As part of the approval process, City Council member Carlina Rivera, whose district includes the tech center, negotiated neighborhood commitments from the de Blasio administration, including a pledge to create what she described at the time as a “protective zoning measure” in the neighborhoods south of 14th Street that would “regulate commercial development.”
That effort, at least in part, looks to include a new special permit for hotel development rising south of 14th Street between Third Avenue and University Place. Such an action is a far cry from the ambitious, sweeping protections advocates had hoped would preserve the neighborhoods’ character. Rivera’s office says talks with the city for “multiple land use measures” are ongoing, but would not not comment on specifics—and preservationists are frustrated that those protections have yet to materialize a year later.
“It is deeply disturbing to see that a full year after the approval, while the developer has moved full steam ahead with their project, there has been no movement whatsoever on any of these incredibly modest protections which were promised,” Andrew Berman, the executive director of the Greenwich Village Society for Historic Preservation, wrote in a June 28 letter to Rivera and Mayor Bill de Blasio.
The Department of City Planning, for its part, says it is working to address neighborhood concerns raised by the Council member and is combing through what a special hotel permit would entail for the area.
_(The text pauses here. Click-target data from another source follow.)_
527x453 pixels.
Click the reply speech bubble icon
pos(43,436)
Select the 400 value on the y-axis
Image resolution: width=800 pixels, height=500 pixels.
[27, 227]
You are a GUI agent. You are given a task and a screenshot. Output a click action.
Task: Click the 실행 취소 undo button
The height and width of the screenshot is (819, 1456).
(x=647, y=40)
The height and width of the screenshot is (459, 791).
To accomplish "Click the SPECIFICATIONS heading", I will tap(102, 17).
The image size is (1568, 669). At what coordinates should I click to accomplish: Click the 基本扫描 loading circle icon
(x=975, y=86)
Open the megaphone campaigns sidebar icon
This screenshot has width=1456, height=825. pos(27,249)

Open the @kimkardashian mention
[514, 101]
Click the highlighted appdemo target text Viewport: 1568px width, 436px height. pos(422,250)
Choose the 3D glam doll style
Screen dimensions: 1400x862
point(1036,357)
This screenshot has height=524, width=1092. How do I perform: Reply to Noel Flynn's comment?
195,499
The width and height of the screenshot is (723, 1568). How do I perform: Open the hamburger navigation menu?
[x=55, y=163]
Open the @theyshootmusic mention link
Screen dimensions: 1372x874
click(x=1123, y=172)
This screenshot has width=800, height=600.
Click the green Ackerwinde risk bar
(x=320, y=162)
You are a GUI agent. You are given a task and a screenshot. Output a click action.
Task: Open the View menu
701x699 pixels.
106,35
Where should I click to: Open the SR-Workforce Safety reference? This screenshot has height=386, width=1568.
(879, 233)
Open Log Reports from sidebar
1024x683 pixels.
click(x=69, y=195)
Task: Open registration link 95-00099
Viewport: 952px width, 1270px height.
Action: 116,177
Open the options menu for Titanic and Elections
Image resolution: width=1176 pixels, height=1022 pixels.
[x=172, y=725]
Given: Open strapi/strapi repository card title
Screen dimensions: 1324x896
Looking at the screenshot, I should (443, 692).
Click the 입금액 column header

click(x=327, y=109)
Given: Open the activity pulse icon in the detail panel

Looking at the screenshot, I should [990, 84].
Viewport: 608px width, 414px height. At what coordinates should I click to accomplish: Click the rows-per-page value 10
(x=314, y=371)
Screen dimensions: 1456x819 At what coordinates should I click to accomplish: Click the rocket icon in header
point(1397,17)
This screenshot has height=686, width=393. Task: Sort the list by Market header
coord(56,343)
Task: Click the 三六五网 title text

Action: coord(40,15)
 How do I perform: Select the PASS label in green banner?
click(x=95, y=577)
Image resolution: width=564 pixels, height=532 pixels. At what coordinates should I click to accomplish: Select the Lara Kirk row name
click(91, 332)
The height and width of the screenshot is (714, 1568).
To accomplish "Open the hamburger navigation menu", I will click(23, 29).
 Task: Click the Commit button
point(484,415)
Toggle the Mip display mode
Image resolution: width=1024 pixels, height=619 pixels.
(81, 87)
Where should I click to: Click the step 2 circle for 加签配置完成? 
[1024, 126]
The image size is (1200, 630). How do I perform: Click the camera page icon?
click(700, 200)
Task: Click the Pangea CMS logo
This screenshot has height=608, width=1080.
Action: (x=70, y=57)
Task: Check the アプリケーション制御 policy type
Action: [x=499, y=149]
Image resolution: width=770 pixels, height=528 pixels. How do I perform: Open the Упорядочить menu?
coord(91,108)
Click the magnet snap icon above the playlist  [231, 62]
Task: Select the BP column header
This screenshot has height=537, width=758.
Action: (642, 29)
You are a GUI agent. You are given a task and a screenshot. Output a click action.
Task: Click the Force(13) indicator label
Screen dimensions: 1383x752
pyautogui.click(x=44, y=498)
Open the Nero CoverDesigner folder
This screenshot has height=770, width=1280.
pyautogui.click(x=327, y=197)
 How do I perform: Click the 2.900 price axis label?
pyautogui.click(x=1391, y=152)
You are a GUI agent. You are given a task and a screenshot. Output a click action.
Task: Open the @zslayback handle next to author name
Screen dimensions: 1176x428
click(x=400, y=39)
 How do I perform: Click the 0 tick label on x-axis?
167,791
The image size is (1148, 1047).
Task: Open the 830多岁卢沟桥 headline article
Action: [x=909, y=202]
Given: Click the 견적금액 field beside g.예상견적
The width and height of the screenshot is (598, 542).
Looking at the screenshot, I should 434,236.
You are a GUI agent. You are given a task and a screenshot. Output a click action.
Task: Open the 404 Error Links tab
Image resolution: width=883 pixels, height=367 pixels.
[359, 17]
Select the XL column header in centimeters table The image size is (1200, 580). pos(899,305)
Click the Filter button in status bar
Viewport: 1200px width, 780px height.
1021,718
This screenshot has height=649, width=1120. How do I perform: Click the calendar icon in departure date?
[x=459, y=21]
“DCP is actively working to respond to concerns of Council Member Rivera with respect to future development as well as preservation of existing housing in the Union Square South area,” says DCP spokesperson Rachaele Raynoff. “As such, we are examining what provisions a new hotel special permit might have in order to support an appropriate balance of uses to serve this community and the City.” A mayoral spokesperson echoed DCP’s sentiment.
The arrangement also came with less ambitious, but no less important, vows that have or will soon come to fruition. Among them is the recent landmarking of seven Broadway buildings, resource commitments from the City Council to ensure the historic Merchant’s House Museum is not damaged by neighboring development, and a city-led tenant protection campaign to educate rent-stabilized renters in the area south of the tech hub about their rights, which Rivera and the Mayor’s offices say will begin this month.
A tenants resource fair is in the works for July 30 and the Mayor’s Public Engagement Unit conducted outreach to 10,000 area tenants in 2018 to connect residents with housing resources. City officials continue to conduct tenant outreach on rent freeze programs, according to the mayor’s office.
“The City is moving forward on its commitments to the community,” said Jane Meyer, a spokesperson for Mayor Bill de Blasio.
Those measures may not have checked every box on area advocates’ wish lists, but they were a worthy compromise for a tech hub that will help low-income New Yorkers get their foot in the door of the lucrative tech industry, according to Jeremy Unger, a spokesperson for Rivera.
“Councilwoman Rivera is proud that work is moving forward on a world-class technology training center that will finally bring new career pathways to low income residents and people of color who live on the Lower East Side and have largely been ignored by New York City’s tech boom,” says Unger.